→ Pasaje proporcionado
===============

No obstante, el psicoanálisis (o la charla con el amigo) puede tener la consecuencia negativa de disuadir al paciente de acudir a un profesional que utilice un tratamiento efectivo para su problema. En el ejemplo anterior de dejar de fumar, donde existen tratamientos de demostrada —aunque limitada— eficacia, sería una lástima que una persona motivada acabara perdiendo su tiempo y su dinero tumbada en un diván y hablando de los recuerdos de su infancia. Además, ya hemos dicho que el criterio de éxito del psicoanálisis es bastante
sui géneris:
básicamente depende de la opinión del analista. Esto conlleva la desventaja adicional de que raramente se hace un seguimiento de los casos una vez concluido el análisis; es decir, si el psicoanalista considera que una persona ha superado sus problemas, no hay razón para esperar que vuelvan. Sin embargo, no parece que ésta sea la realidad de los trastornos psicológicos. De hecho, es muy frecuente que las personas acudan a consulta precisamente en el momento en que se encuentran peor. El carácter cíclico de algunos trastornos hace que sea muy probable que la persona mejore al poco tiempo, no por efecto de la terapia sino sencillamente porque después del peor momento suele venir uno algo mejor. Renunciar a un seguimiento del caso puede tener graves consecuencias.

===============

→ Contenido del material
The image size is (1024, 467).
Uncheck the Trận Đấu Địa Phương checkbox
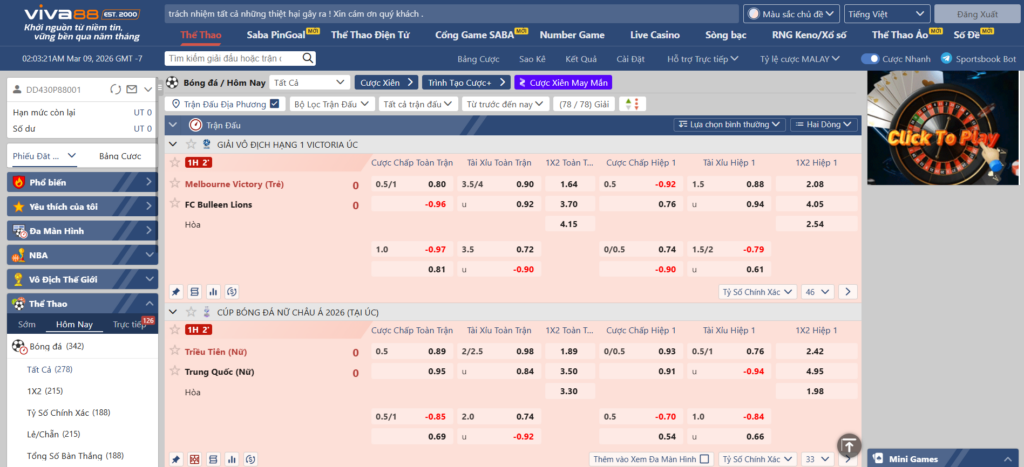(275, 104)
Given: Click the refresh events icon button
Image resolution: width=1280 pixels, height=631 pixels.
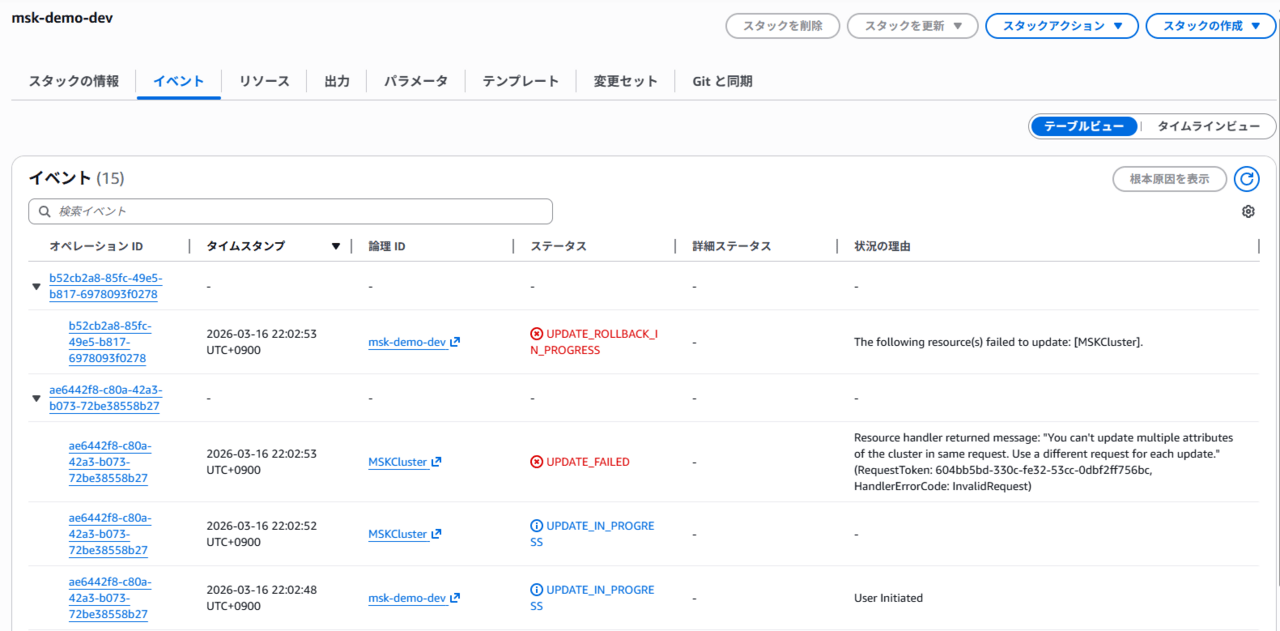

===============

→ Problemas y tareas
A - Según el pasaje sobre el psicoanálisis, ¿de qué depende básicamente el criterio de éxito de esta terapia?
B - Prosiga el pasaje sobre el psicoanálisis a partir de su última oración.

→ Respuestas a tareas
A - Depende básicamente de la opinión del analista.

B -
Las sesiones de psicoanálisis se utilizan con frecuencia con una intención que no puede calificarse exactamente de terapéutica. Hay personas que acuden al psicoanalista sin tener problemas psicológicos específicos. En ciertas épocas y en ciertos países se ha puesto de moda entre la clase social acomodada (dado el precio de las sesiones) psicoanalizarse por gusto. Además, como ya dijimos, las diversas asociaciones psicoanalíticas exigen que los futuros psicoanalistas completen su psicoanálisis antes de estar capacitados para trabajar. Los criterios para este tipo de análisis son todavía más dudosos que los de un tratamiento. En realidad se trata, simplemente, de que las personas se encuentren satisfechas con la manera en que emplean su dinero. La única consecuencia negativa que se desprende inicialmente de esta práctica es que los psicoanalistas ven artificialmente reforzadas sus hipótesis al llenar su consulta de personas que acuden con una formación previa en psicoanálisis y que tenderán a dar datos favorables a la teoría psicoanalítica. Una consecuencia más grave es la posibilidad de que la propia situación analítica implante en los pacientes falsos recuerdos sobre su vida, tengan problemas mentales o no. Pero este asunto tiene la relevancia suficiente para que lo veamos en mayor profundidad en el capítulo 4, al tratar específicamente de los falsos recuerdos.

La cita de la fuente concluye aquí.